Copy every line of the data that contains the string "icon".

START Record extracts

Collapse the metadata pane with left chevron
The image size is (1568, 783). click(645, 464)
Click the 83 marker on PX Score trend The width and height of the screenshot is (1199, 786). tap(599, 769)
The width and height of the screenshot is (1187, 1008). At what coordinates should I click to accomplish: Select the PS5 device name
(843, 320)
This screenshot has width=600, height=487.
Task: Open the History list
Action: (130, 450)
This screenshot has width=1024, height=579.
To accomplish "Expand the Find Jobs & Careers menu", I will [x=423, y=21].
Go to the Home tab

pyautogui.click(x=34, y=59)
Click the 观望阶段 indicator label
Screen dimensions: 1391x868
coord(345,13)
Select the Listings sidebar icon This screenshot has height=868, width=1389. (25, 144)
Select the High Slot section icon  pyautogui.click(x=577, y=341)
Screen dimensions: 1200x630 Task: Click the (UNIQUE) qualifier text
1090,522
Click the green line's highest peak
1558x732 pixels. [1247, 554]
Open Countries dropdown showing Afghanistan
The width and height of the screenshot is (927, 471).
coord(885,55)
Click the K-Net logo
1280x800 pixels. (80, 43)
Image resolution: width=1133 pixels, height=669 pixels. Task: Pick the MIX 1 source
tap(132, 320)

END Record extracts

__Final answer__
Select the Listings sidebar icon This screenshot has height=868, width=1389. (25, 144)
Select the High Slot section icon  pyautogui.click(x=577, y=341)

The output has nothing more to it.